I was trying to find the curvature of an involute on the plane, given a curve which is parametrized by it's arc-length.
Suppose that we a have a curve, $\alpha(s)$ which is parametrized by it's arc-length, then we know that an involute of $\alpha$ is parametrized by $$\beta(s)=\alpha(s)+(c-s)\alpha'(s)=\alpha(s)+(c-s)T_{\alpha}(s)$$ where $(T_{\alpha}(s),N_{\alpha}(s))$ is the Frenet reference of the curve $\alpha$ at the point $s$.

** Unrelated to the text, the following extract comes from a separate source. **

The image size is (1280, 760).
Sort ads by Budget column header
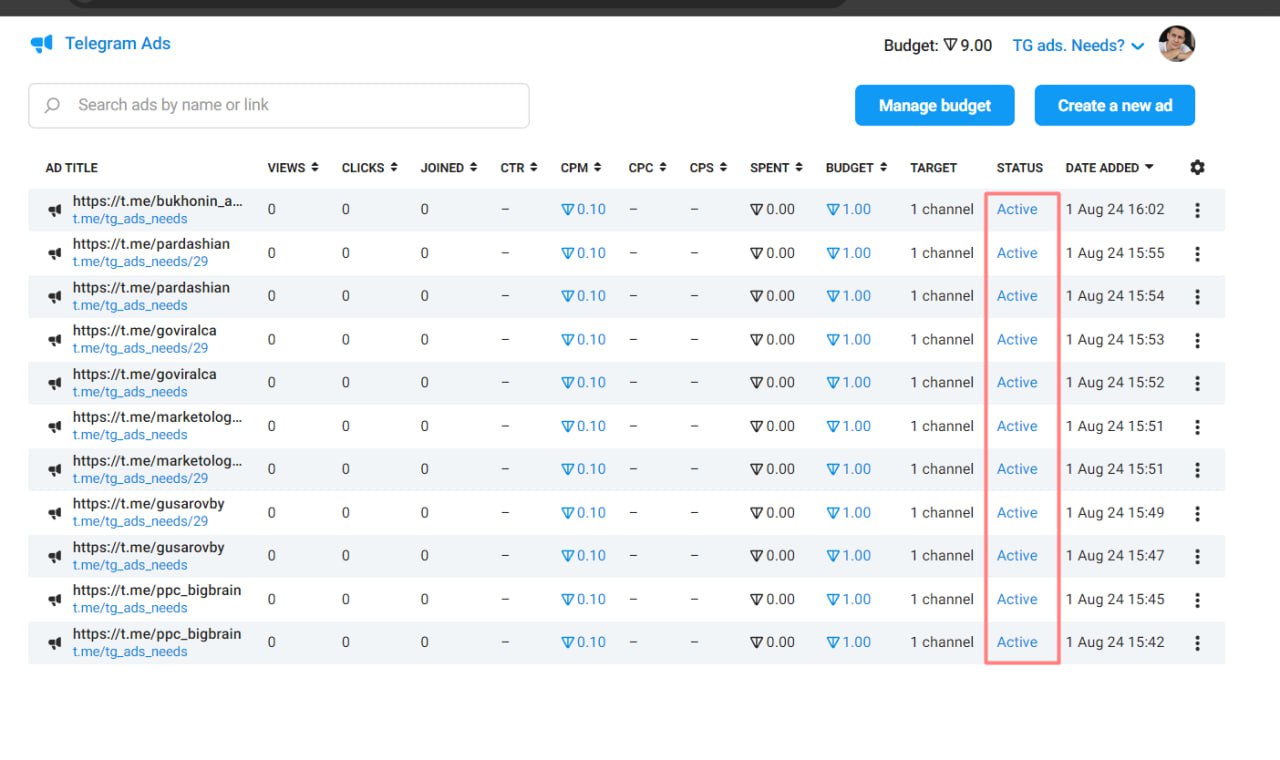856,168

Since we know that $||\beta''(s)||=k_{\beta}(s)$, I suppose that we need to differentiate $\beta(s)$ two times and then take the norm of it, right?
Differentiating we get, $$\beta'(s)=T(s)+(c-s)k_{\alpha}(s)N_{\alpha}(s)-T_{\alpha}(s)=(c-s)k_{\alpha}(s)N_{\alpha}(s)$$
because $T_{\alpha}(s)=k_{\alpha}(s)N_{\alpha}(s)$. Differentiating a second time,
$$\beta''(s)=k_{\alpha}(s)\big(-N_{\alpha}(s)+(c-s)(-k_{\alpha}(s)T_{\alpha}(s))\big)+(c-s)N_{\alpha}(s)k'_{\alpha}(s)=$$
$$-k_{\alpha}(s)N_{\alpha}(s)-(c-s)k^2_{\alpha}(s)T_{\alpha}(s)+(c-s)N_{\alpha}(s)k'_{\alpha}(s)$$ the problem comes whenever I have to take the norm of this vector, which I don't know how to do. Can anyone help me? Any help will be really much appreciated.
Best Answer
Note that $\|\beta''(s)\|=k_\beta(s)$ doesn't hold here, because the involute $\beta(s)$ is not parametrized by arc length: $\|\beta'(s)\| = (c-s)k_\alpha$. We need to use the formula $$ k_\beta = \frac{\det(\beta'(s)\; \beta''(s))}{\|\beta'(s)\|^3}. $$ Filling in $\beta'(s)$ and $\beta''(s)$ in this formula gives $k_\beta(s) = \frac{1}{s}$.